BRIEF: Only the lines from the one containing "Уход за автомобилем (34, 273)" to the end of the records should be given again, word for word and in full.

TASK INPUTS:
+--
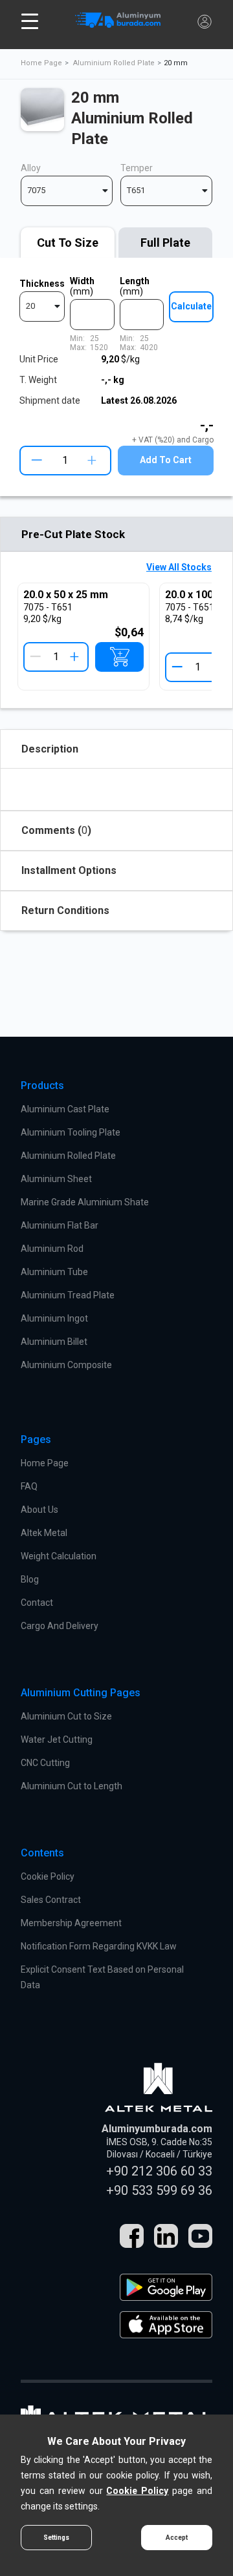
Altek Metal (44, 1533)
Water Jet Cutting (57, 1739)
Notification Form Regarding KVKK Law (99, 1946)
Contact (37, 1602)
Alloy (31, 168)
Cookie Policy (47, 1876)
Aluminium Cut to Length (71, 1786)
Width (82, 286)
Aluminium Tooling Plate (70, 1132)
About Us (39, 1509)
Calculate (191, 306)
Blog (30, 1579)
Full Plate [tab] (165, 242)
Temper (136, 168)
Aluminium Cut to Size (66, 1716)
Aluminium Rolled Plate (114, 63)
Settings (56, 2537)
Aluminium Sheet (56, 1179)
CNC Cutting (45, 1763)
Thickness (42, 283)
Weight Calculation (58, 1556)
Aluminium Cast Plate (65, 1109)
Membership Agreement (71, 1923)
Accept (177, 2537)
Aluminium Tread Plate (68, 1295)
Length (135, 286)
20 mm (176, 63)
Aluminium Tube (54, 1272)
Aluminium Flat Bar (59, 1225)
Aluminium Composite (66, 1365)
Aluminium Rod (52, 1248)
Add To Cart (166, 460)
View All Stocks (179, 567)
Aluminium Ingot (54, 1318)
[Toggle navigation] (30, 21)
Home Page (41, 63)
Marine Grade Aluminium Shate (85, 1202)
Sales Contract (51, 1900)
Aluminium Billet (54, 1341)
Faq (29, 1486)
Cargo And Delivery (59, 1626)
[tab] (68, 242)
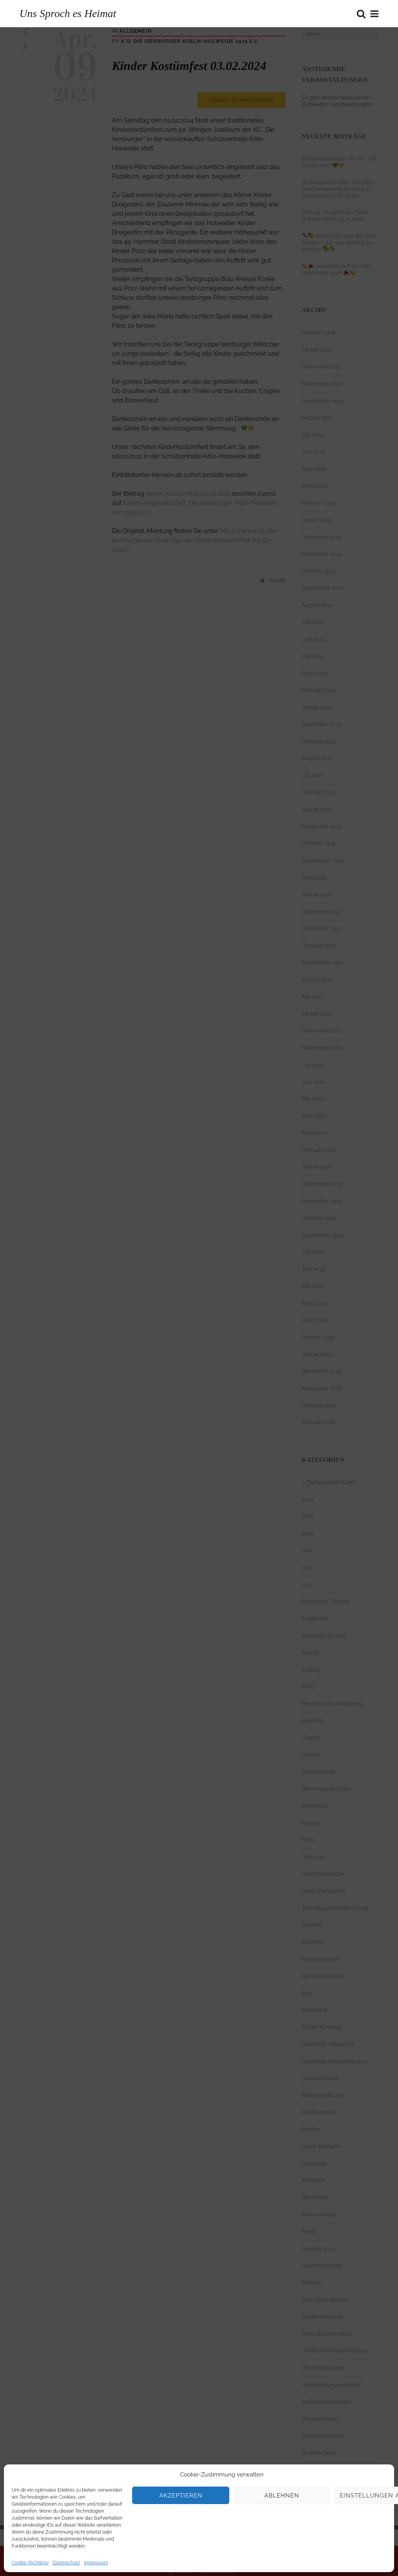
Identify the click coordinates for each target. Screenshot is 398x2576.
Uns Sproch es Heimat (67, 13)
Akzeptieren (180, 2495)
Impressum (96, 2563)
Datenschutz (66, 2563)
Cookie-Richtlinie (30, 2563)
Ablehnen (281, 2495)
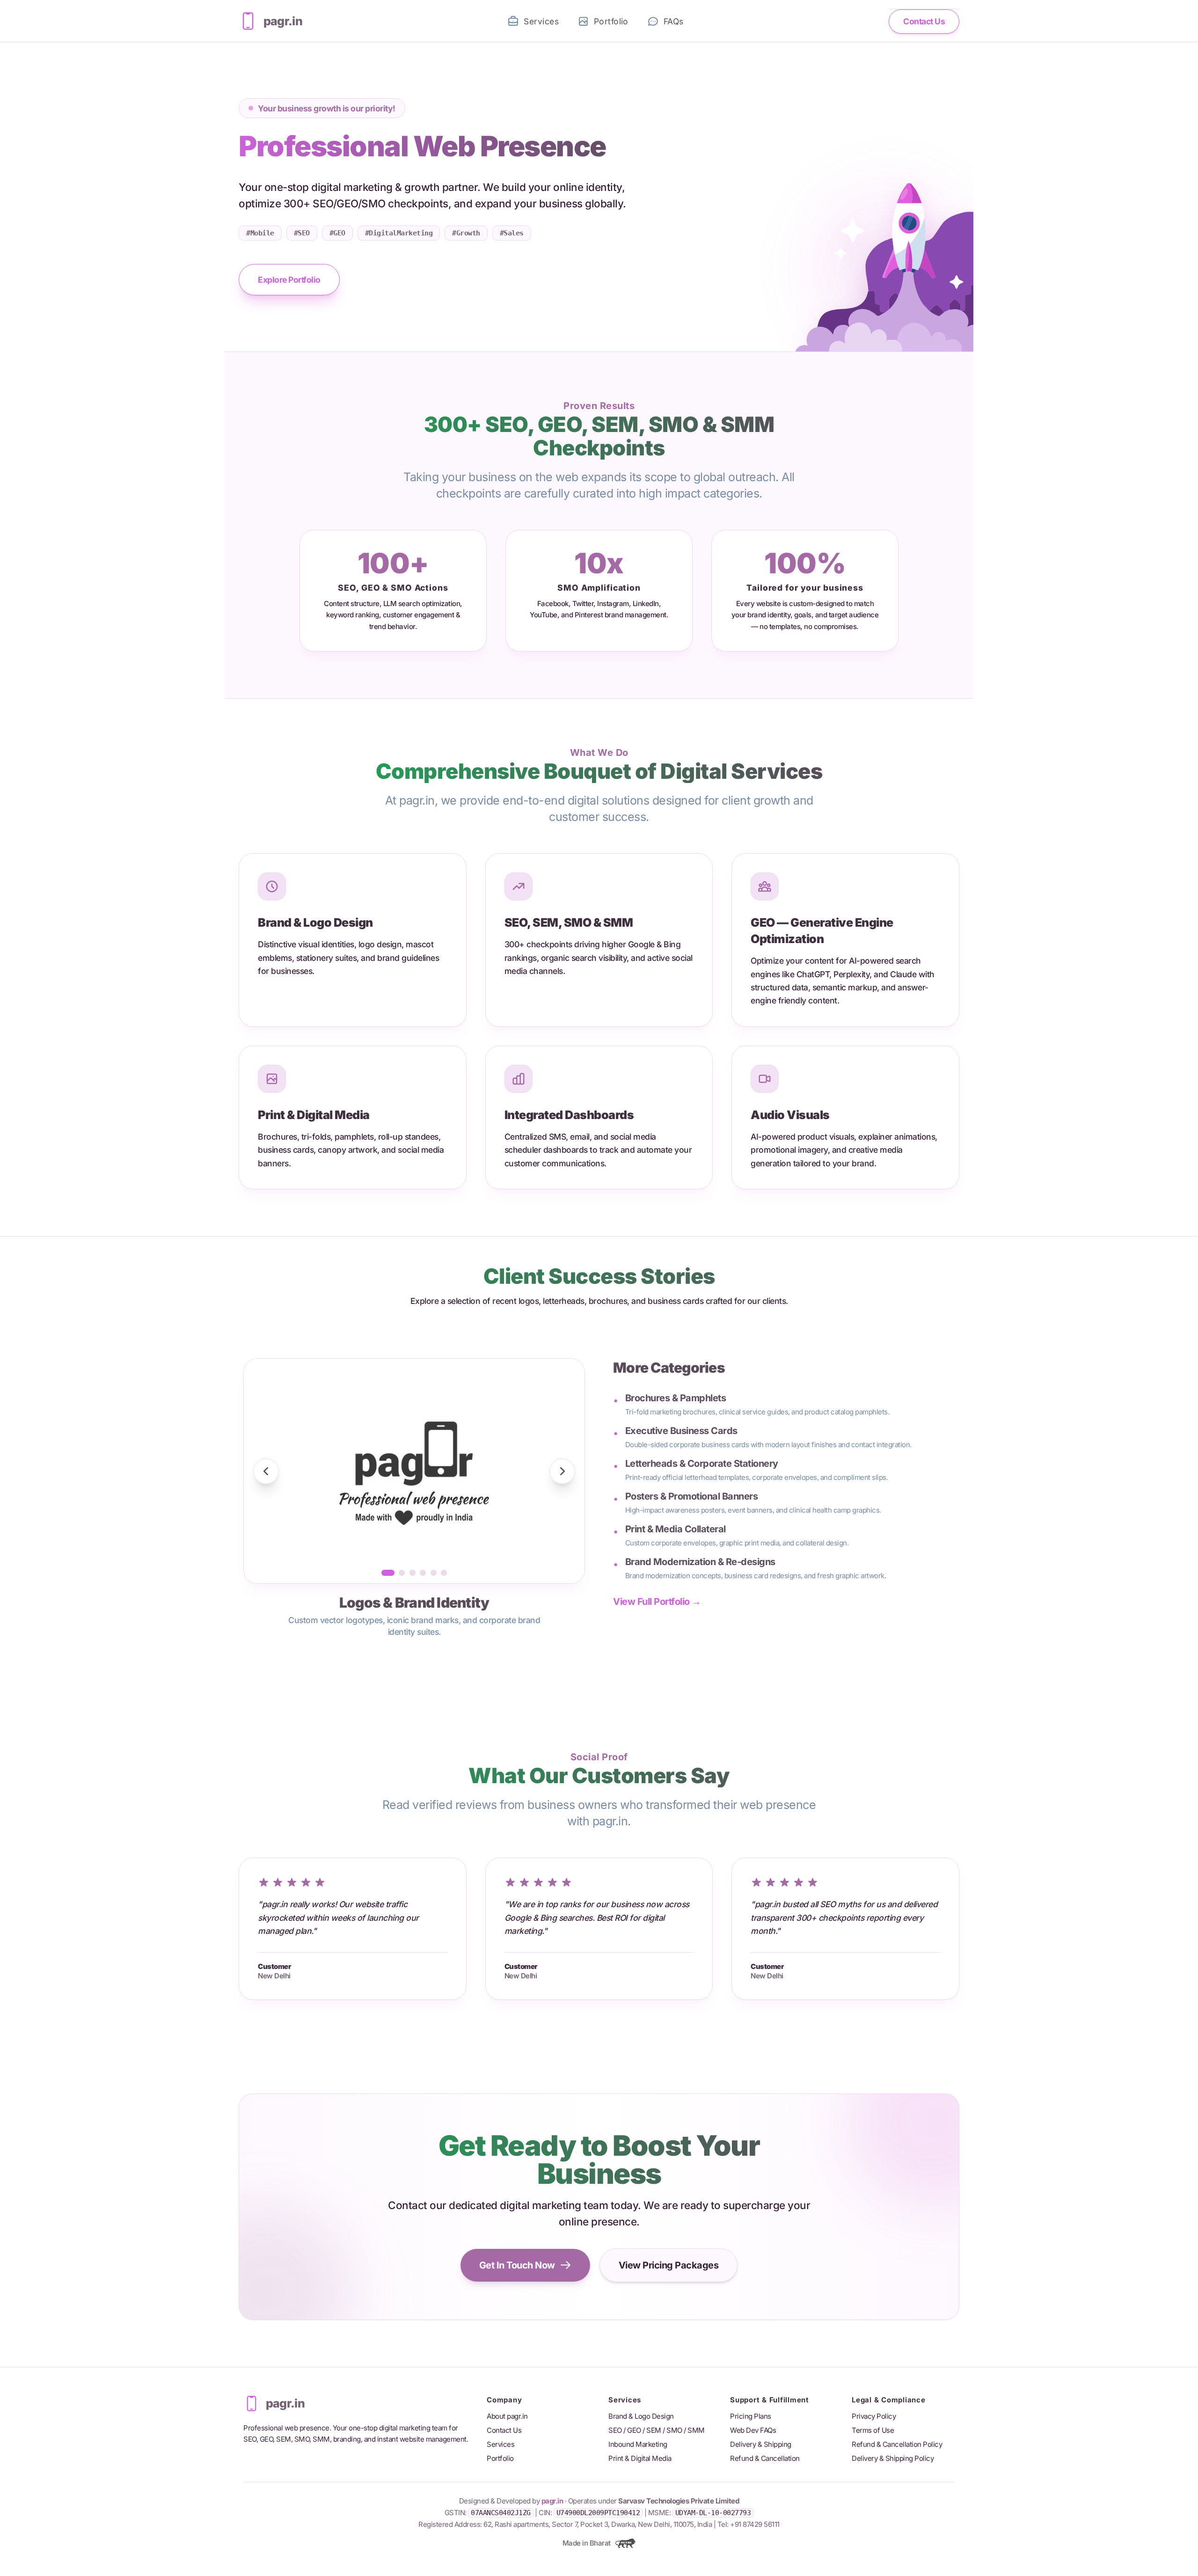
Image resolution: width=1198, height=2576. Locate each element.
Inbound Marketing (637, 2444)
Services (500, 2444)
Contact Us (504, 2430)
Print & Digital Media (640, 2458)
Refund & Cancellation (765, 2458)
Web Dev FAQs (753, 2430)
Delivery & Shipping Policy (893, 2458)
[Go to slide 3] (412, 1572)
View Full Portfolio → (657, 1601)
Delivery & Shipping (760, 2444)
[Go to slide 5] (433, 1572)
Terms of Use (873, 2430)
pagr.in (552, 2500)
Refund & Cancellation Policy (897, 2444)
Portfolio (500, 2458)
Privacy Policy (874, 2416)
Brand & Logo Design (641, 2416)
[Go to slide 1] (388, 1572)
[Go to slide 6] (443, 1572)
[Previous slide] (266, 1471)
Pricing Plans (750, 2416)
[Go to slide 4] (422, 1572)
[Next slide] (562, 1471)
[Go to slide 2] (401, 1572)
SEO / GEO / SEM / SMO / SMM (656, 2430)
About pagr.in (507, 2416)
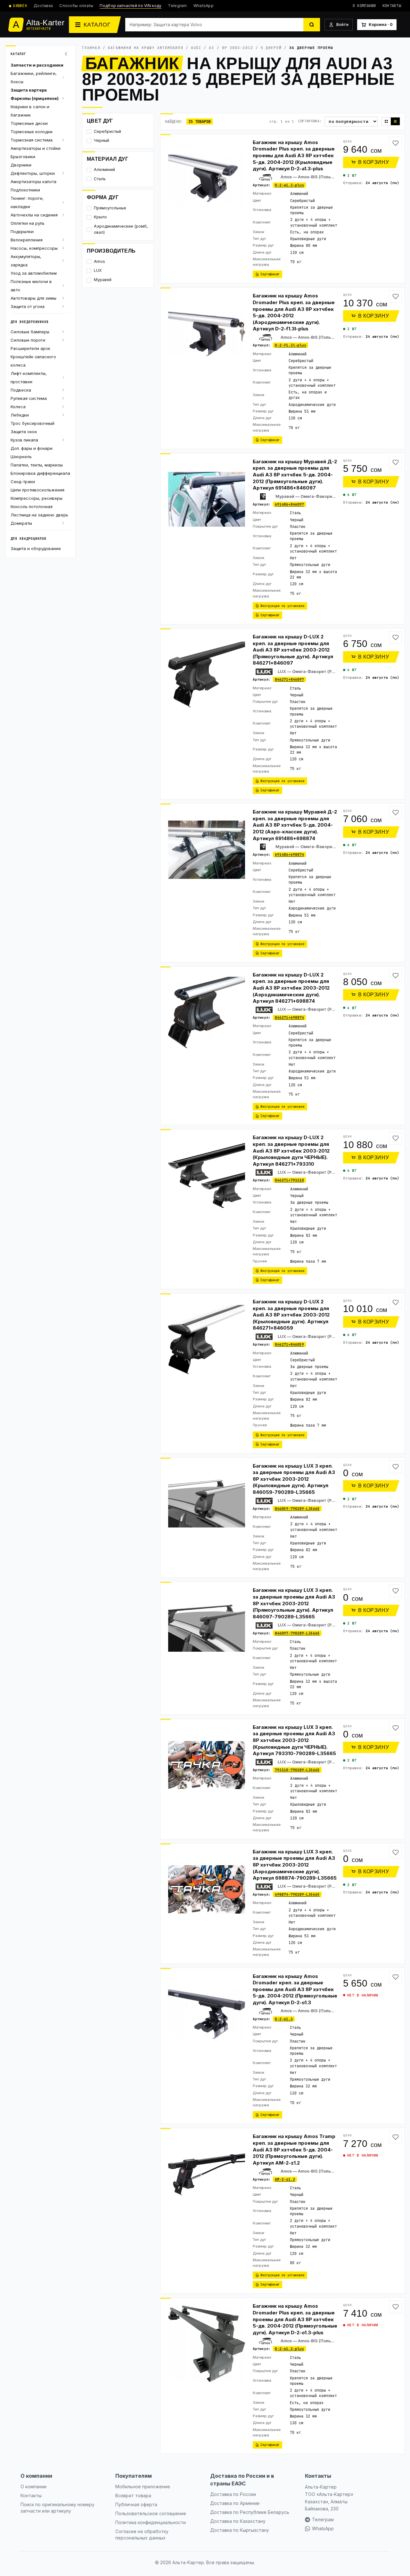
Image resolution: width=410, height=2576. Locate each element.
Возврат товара (133, 2495)
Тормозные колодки (32, 131)
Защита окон (24, 431)
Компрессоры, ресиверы (36, 498)
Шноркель (21, 456)
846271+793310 (289, 1180)
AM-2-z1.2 (285, 2179)
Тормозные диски (29, 123)
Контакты (391, 5)
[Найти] (311, 24)
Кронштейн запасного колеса (33, 361)
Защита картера (29, 90)
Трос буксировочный (32, 423)
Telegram (177, 5)
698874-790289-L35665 (297, 1894)
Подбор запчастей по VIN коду (130, 5)
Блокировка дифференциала (40, 473)
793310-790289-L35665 (297, 1770)
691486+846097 (289, 504)
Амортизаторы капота (33, 181)
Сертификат (270, 274)
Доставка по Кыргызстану (239, 2530)
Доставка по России (233, 2494)
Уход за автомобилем (34, 273)
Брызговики (23, 156)
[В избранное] (395, 143)
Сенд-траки (23, 481)
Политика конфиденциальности (150, 2522)
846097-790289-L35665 (297, 1633)
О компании (364, 5)
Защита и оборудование (36, 548)
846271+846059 (289, 1344)
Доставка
+--
EXERCISE SOLUTION:
Уход за автомобилем (34, 273)
Брызговики (23, 156)
[В избранное] (395, 143)
Сенд-траки (23, 481)
Политика конфиденциальности (150, 2522)
846097-790289-L35665 (297, 1633)
О компании (364, 5)
Защита и оборудование (36, 548)
846271+846059 (289, 1344)
Доставка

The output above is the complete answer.